ゴミ屋敷令嬢ですが、追放王子を拾ったら溺愛されています!

優月アカネ@note創作大賞受賞

第五十二話

 救護院での慈善活動を終えたカロリナは屋敷に戻っていた。
 途中から雨に降られて衣服はずぶ濡れである。出迎えたメイドたちに向かって、まずは湯あみをすると告げる。

「……ユリウス様は?」
「旦那様は朝からゴミ拾いに出ております」
「そう」

 屋敷にいないと分かり心が軽くなる。
 ユリウスとは政略結婚であったが、夫婦仲は良好だった。高慢で冷酷だと言われる夫だが、家庭内では普通だったから、カロリナはそれでよかったのである。
 しかし自分の友を害されたことによって事態は変わった。飲食店で無礼を働いた晩、もう二人に関わらないでほしいと頼んだのに、ユリウスは黙ってベアトリクスの屋敷を急襲したのである。

 夫には裏の顔がある。自分が思っているよりずっと残酷な人間なのかもしれない――。そう思うと、どうしても以前のような関係ではいられなくなった。いつか自分をも裏切り、ひどい目に遭わせるかもしれないという考えが頭にちらついた。

「ユリウス様が帰る前に湯あみと夕食を済ませて寝てしまいましょう」

 騎士団長である夫は今、王命により数少ない騎士たちを率いて国内のゴミを片付けている。毎晩遅いので、きっと今日もそうだろう。
 ベアトリクスのことをゴミ屋敷令嬢と馬鹿にした人間が、今やゴミ拾い団長と国民から揶揄されている。カロリナは心の底から可笑しかった。

 ◇◇◇

「陛下、ご報告です。ルシファー殿下はソルシエールにいらっしゃいましたが、帰国なさるおつもりはないそうです」
「何だと!? それでもグラディウスの王子か。力ずくで連れ戻せ!」

 朝議の場にガイウスの怒号が響き渡る。

「それが、その」
「何だ。申してみよ!」

 言葉を詰まらせる宰相に、噛みつかんばかりの勢いでガイウスが迫る。
 目を泳がせながら彼は答えた。

「大魔法使いのクロエ様に阻まれまして、我々では、その、太刀打ちが……」
「……クロエ殿か……」

 脳筋王ガイウスであるが、それゆえ大魔法使いの恐ろしさは知っていた。
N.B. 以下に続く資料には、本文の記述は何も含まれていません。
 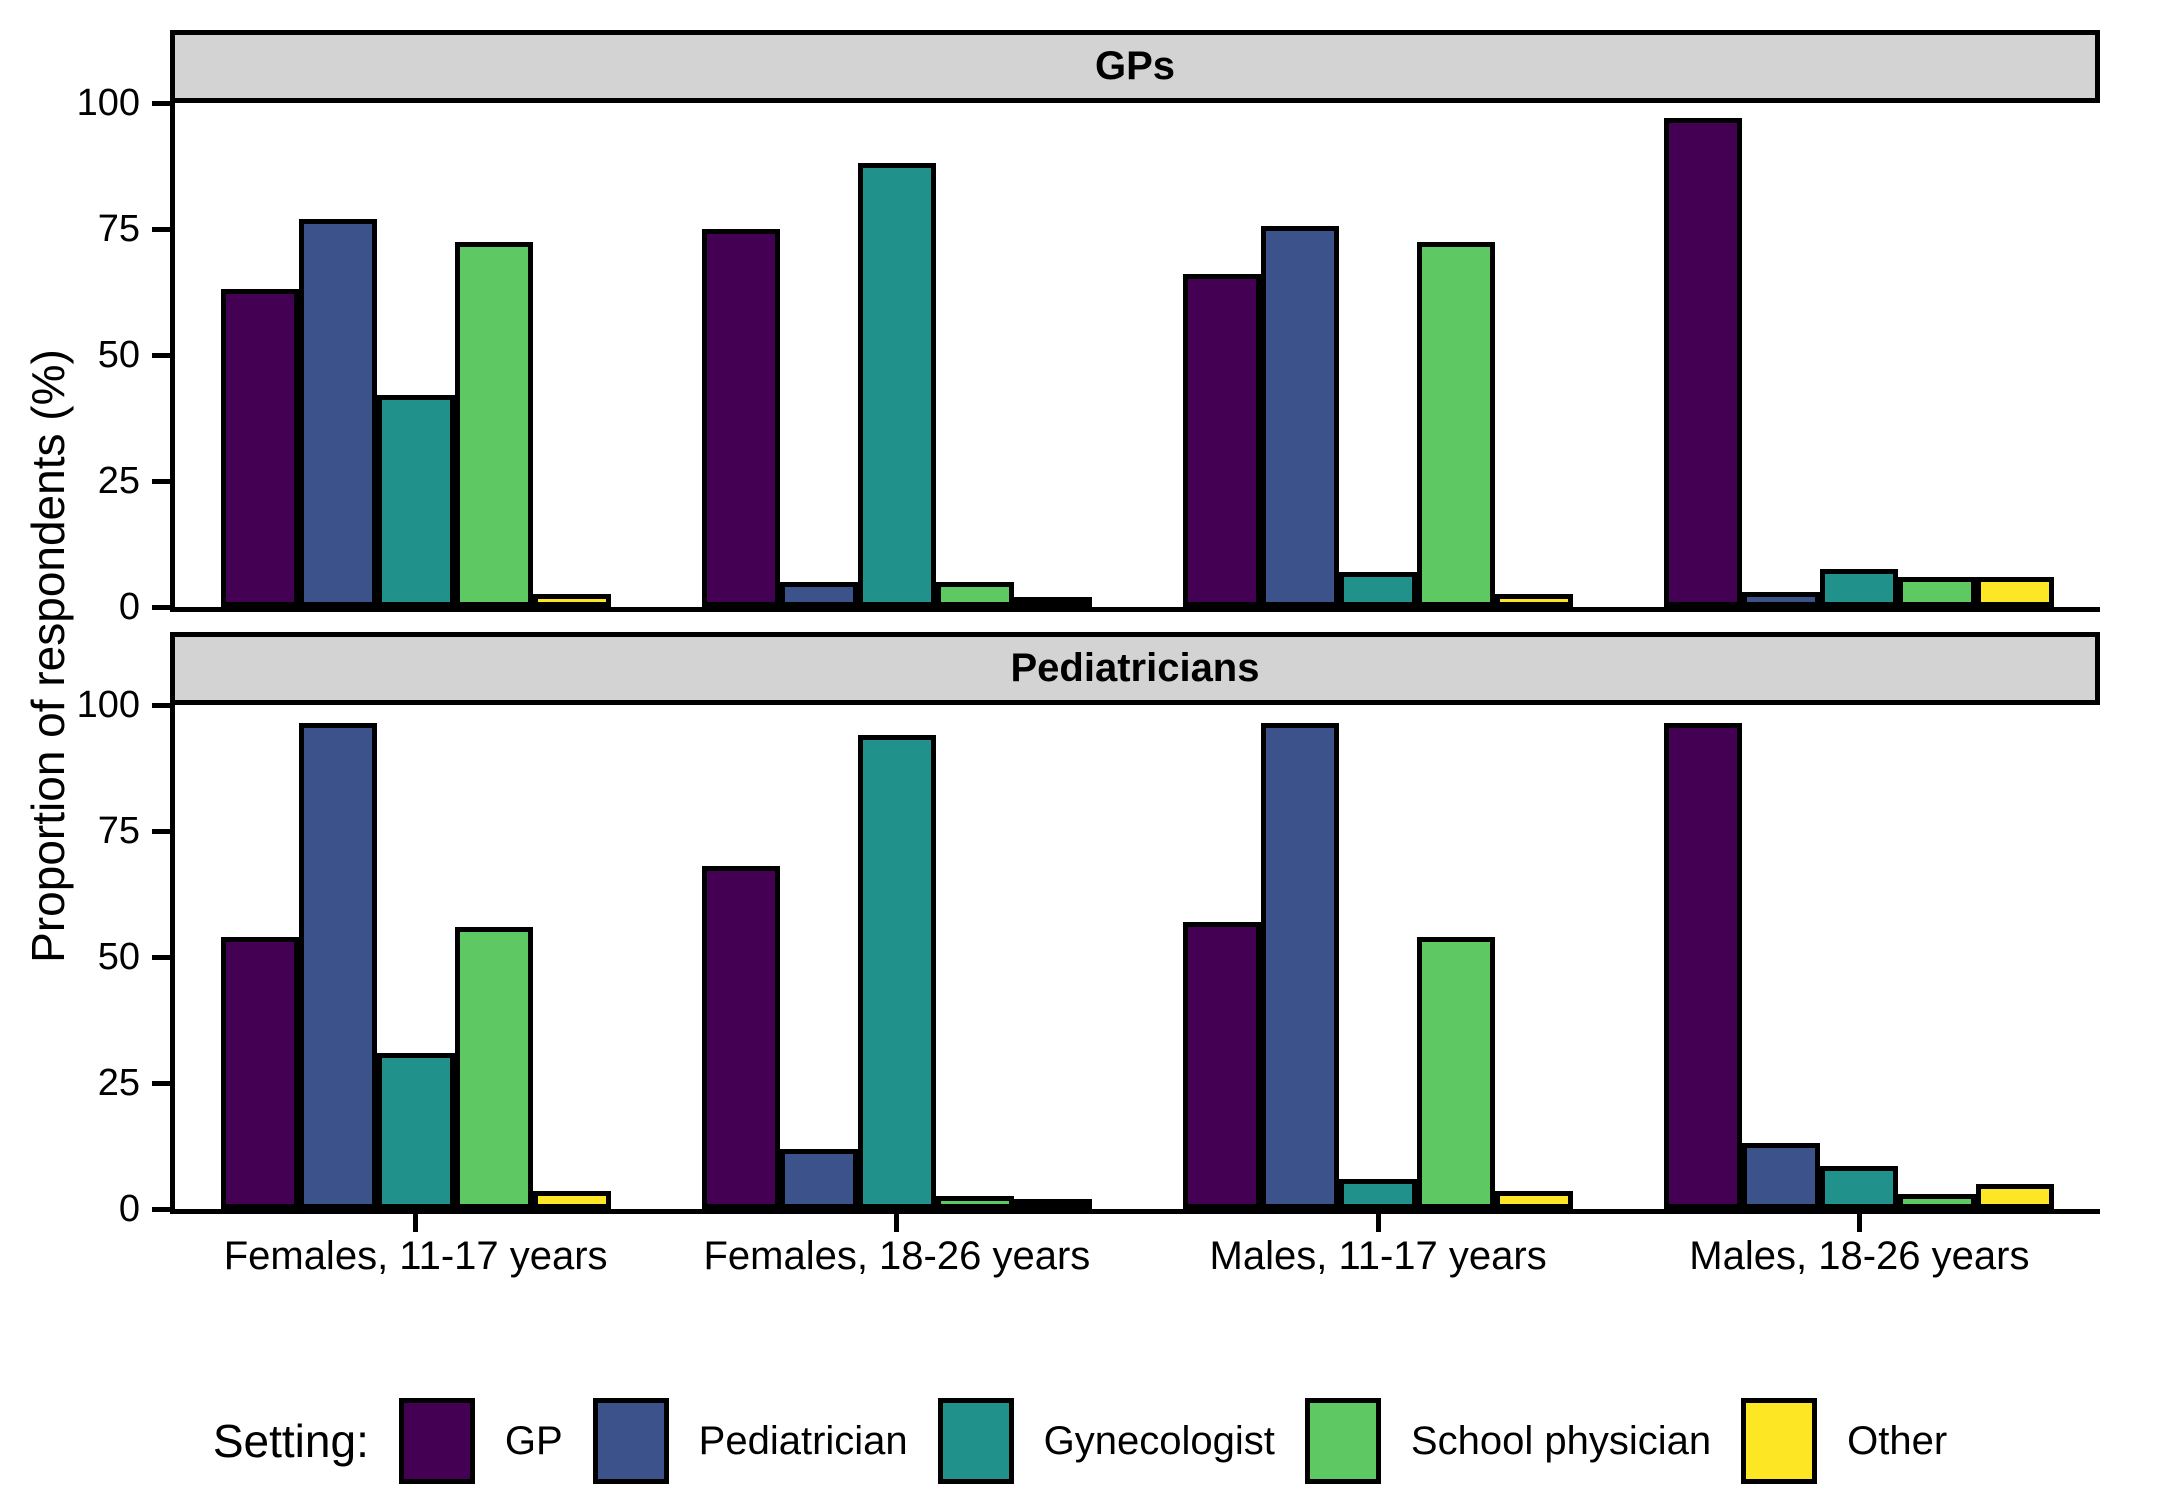 I want to click on x-axis-label-females-11-17-years: Females, 11-17 years, so click(x=416, y=1256).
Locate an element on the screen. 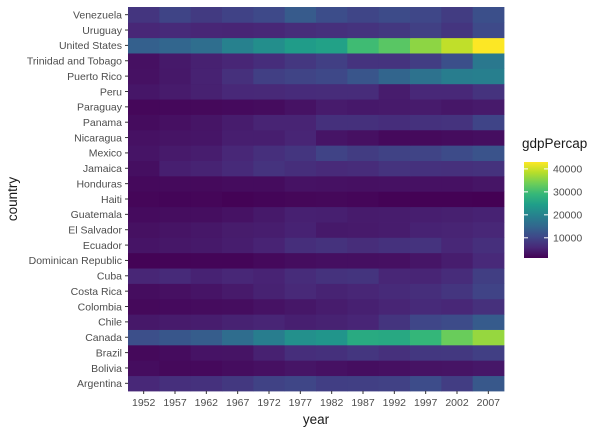 The image size is (600, 429). cell-trinidad-and-tobago-1952 is located at coordinates (144, 61).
世界に数人しかいないその称号を持つものは、その気になれば国一つ滅ぼすことなど容易いのである。味方になる必要はないが絶対に敵に回してはいけない。
 クロエはルシファーの師だ。彼女の庇護下にある以上、ルシファーに手出しはできない。

「くそう、役立たずの馬鹿息子が!! なぜ我が国の危機に駆け付けない!!」

 ぐっと岩のような拳に力を込めるガイウス。ビシッと音を立てて拳の下にある机に亀裂が入る。

「誰か解決策はないのか!? 王子よ、そなたはどうだ!?」

 話を振られた第一王子と第二王子だが、脂汗を浮かべるばかりでその唇は固く引き結ばれている。

「お前たちっ……!! では大臣たちでもよい!! 策を述べよ!!」

 王の咆哮むなしく会議室は静まり返る。
 怒りに震えるガイウスは茹で上がったタコのようであった。女子供が見たら恐ろしさで気を失いそうなほどの迫力である。

 空気を読まない伝令たちが次々部屋に飛び込んできて叫びをあげる。

「陛下。昨日の死者は一昨日より五百人増加しました!」
「過酷な労働環境により、聖護師の退職が相次いでいます!」
「民の中には、王の退位を求める声すら上がっております!」
「このままでは数か月以内に我が国は滅亡します。陛下、ご指示を!」

「ええい! うるさいうるさいうるさい!! 儂には多くの優秀な息子と臣下がおると思っておったが、揃いも揃って役立たずだ!!」

 目の前に跪く王子らと床に頭をこすりつける十数名の重臣たちに怒鳴りつける。馬鹿でかい怒号にびりびりと鼓膜と部屋全体が震えた。

 戦ばかりしていて近隣諸国と友好を築いてこなかったことが災いし、助けの手を差し伸べてくれる国もいない。

「……もはやこれまでなのか…………?」

 ――ガイウスは、最悪の事態を覚悟していた。